We’ve been attempting a bit of visual branding with some of my longer reviews/essays about television in the Style section. This means deeper thoughts (haha) and most of all, Better Art. I’ve been loving these illos that we hired graphic artist Owen Freeman to do for Treme, Betty White, and my piece on mockumentaries. They give off a bit of an Alex Ross graphic novel realism …
What do you think? I think they’re sharp and nicely distant, almost spooky. Anything is better than canned art from wires and network publicity depts. Freeman is 5,000 x better.
This is one of the great benefits of the print product. For a variety of technical issues (and excuses) and freelancer legalese (I think?), these illos don’t ever make it online. I know the iPad age is upon us, so I hope to actually live to see the day when the Washington Post website (or app) is anywhere near as elegant to look at as the newspaper is.
Right on schedule, I’ve become one of those tedious people who measures the passage of time in varying degrees of disbelief and iPod playlists.
According to reunion literature that came in the mail and which I tossed in the trash, it’s been 20 years since I graduated from Loyola. (Bachelor of Arts — major in journalism, minor in religion.)
Thanks to Mary Degnan, who took several rolls of film of me and so many other people back then, I have pictures like these, taken before baccalaureate Mass on that rainy, frizzy, swampy New Orleans Sunday afternoon — May 13, 1990.
Graduation was held was held the next afternoon at Municipal Auditorium. Martin Sheen, a radical Catholic of the sort who are no longer invited to give commencement speeches at Catholic colleges, gave the commencement address.
The oh-so-sure-of-himself 21-year-old mugging it up for you here is, in fact, me. In a matter of days, I’d be packing up clothes, cassettes, an Apple Macintosh Plus com-poo-tor, a bunch of books, and making my way to Los Angeles with about $650 in my checking account, to look for an apartment, start a summer internship, and get my officially grown-up life started.
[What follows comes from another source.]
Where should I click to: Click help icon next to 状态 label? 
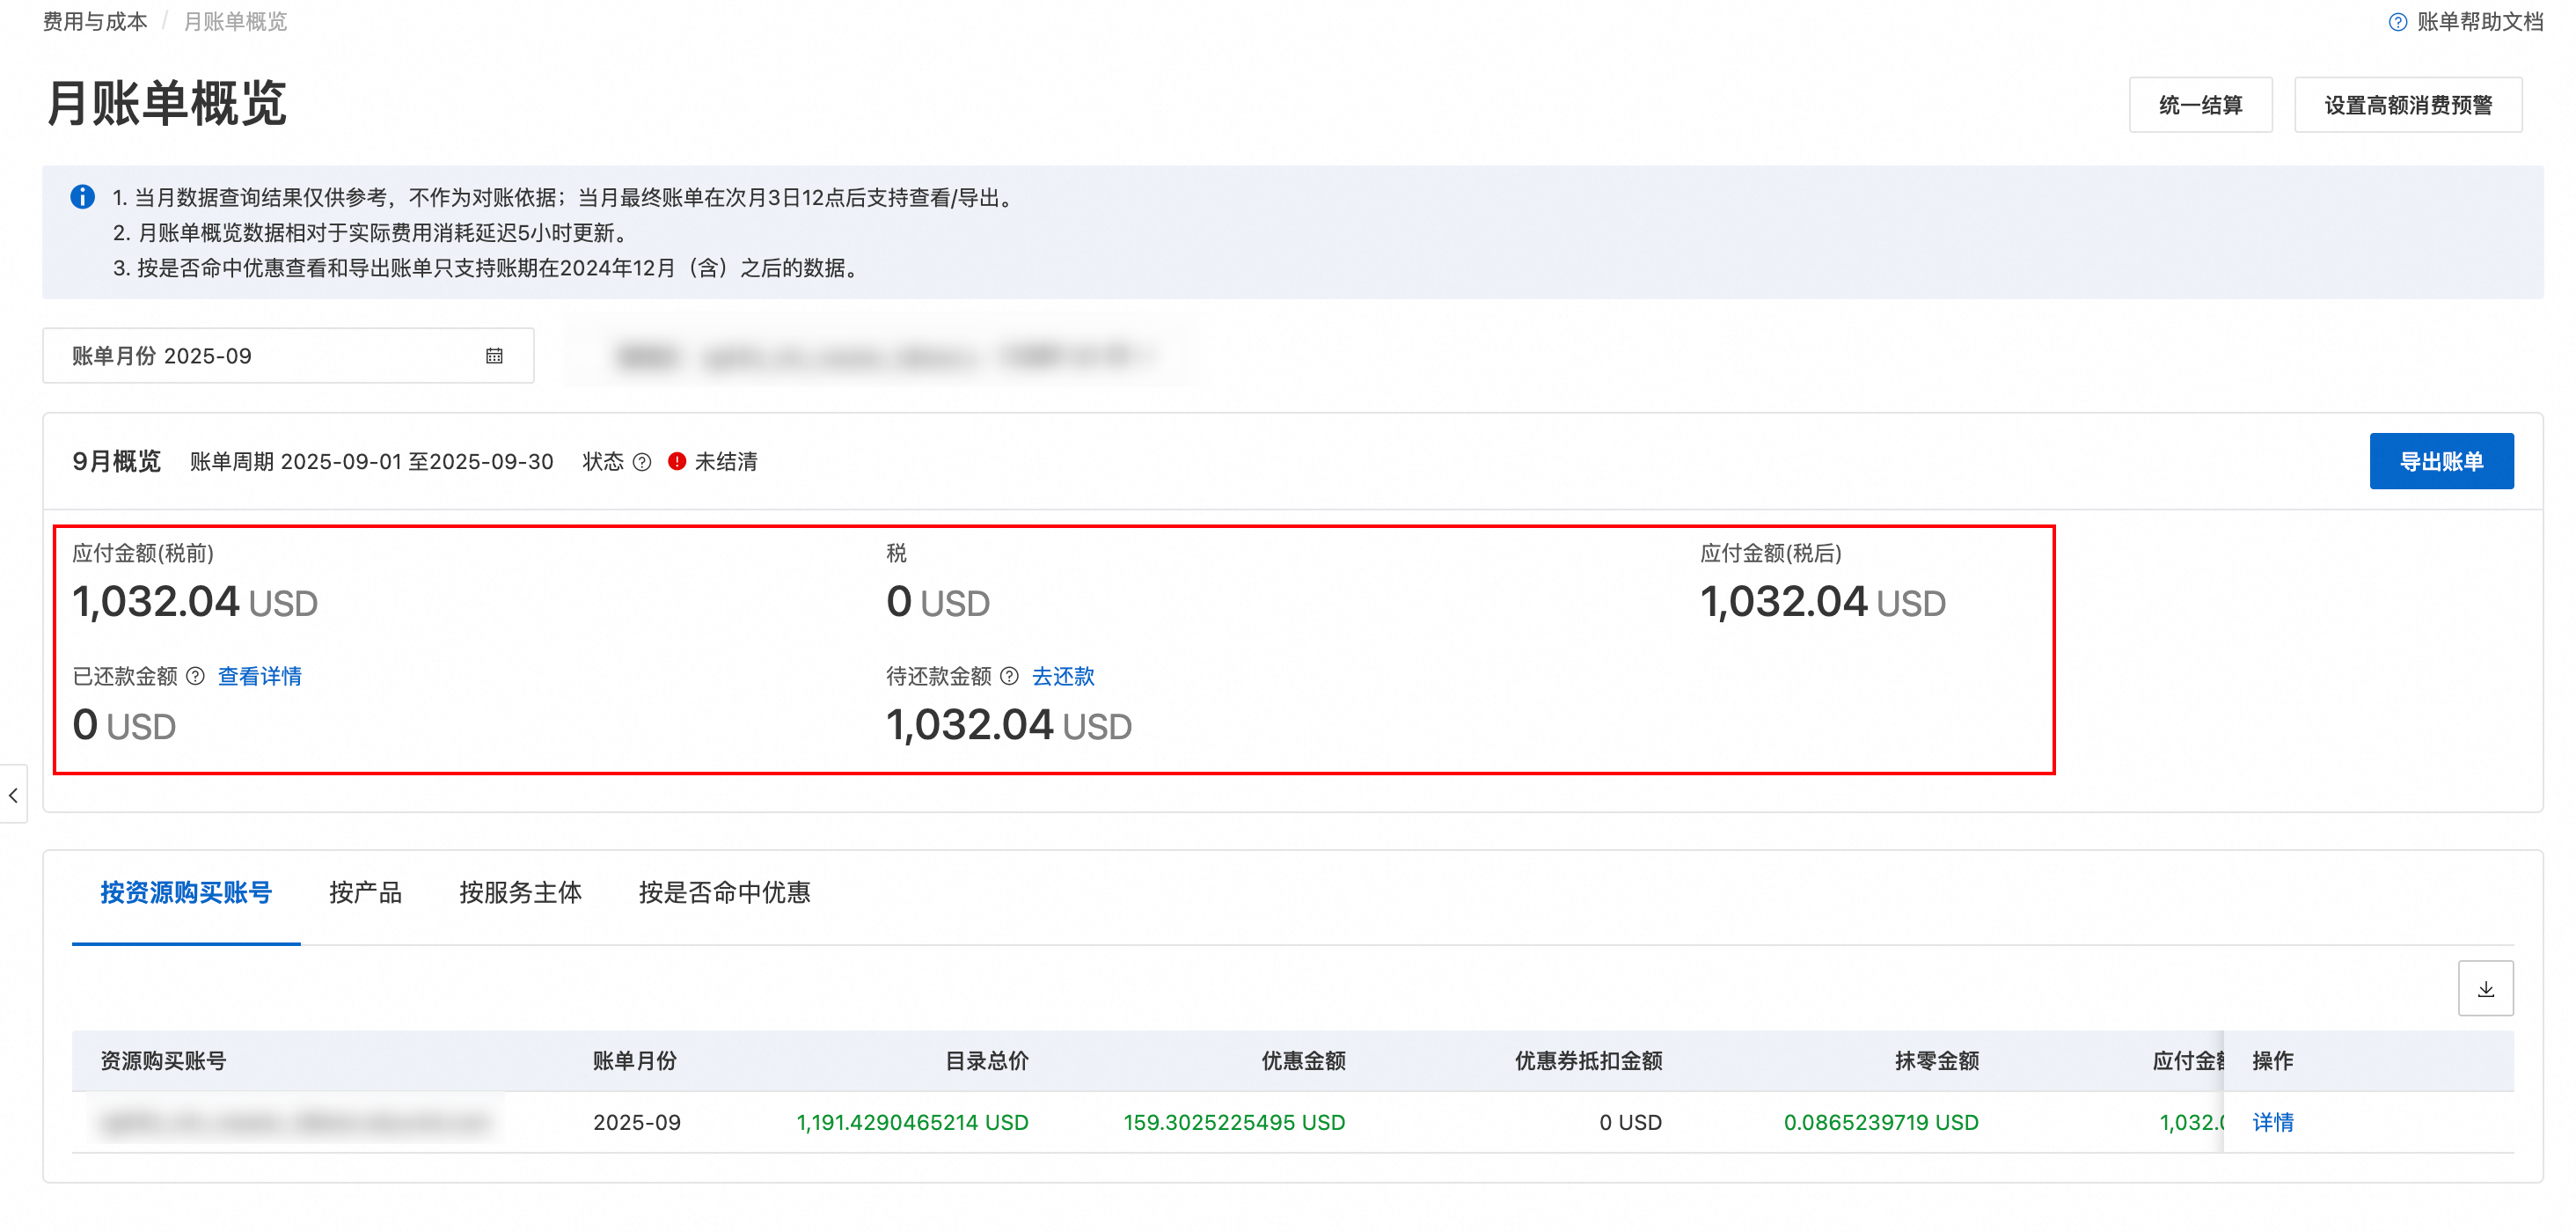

Even now, I still have that cliché anxiety dream, about twice a month, where there’s a class or final exam I forgot about, and I run around in a panic trying to correct my transcript. Diploma revoked! Oh no! The dream usually ends when I accidentally step in front of one of these.
The glasses and the hairdon’t? I’ll just have to own it. Though in my defense I would like to submit to the court a few issues of the old, original Details magazine. I would also like to play Depeche Mode’s Music for the Masses, the Smiths’ Louder Than Bombs, They Might Be Giants’ Flood, and XTC’s Oranges and Lemons for the jury, while also pointing out to them that the No. 1 song on the charts this particular week was “Vogue,” and then see if they’re not with me.
What the kid in this picture doesn’t know about life could fill several cardboard boxes — boxes he doesn’t have room to take anyhow. Long story short, everything seems to have worked out okay.
In that circular way the universe has of bringing it all back around again, my niece and nephew (the twins), who were fussy toddlers at my graduation (sorry for the noise, Martin Sheen), are graduating this week from George Washington University here in D.C., and from Goucher College, up I-95 in Towson, Md.
[Insert tedious and unlistened-to lectures about life and dreams here.]
I’m sure I’ll get a nice long dose of inspirational wisdom this week, between various baccalaureate and departmental ceremonies at both colleges. One of the commencement speeches will be from some lady.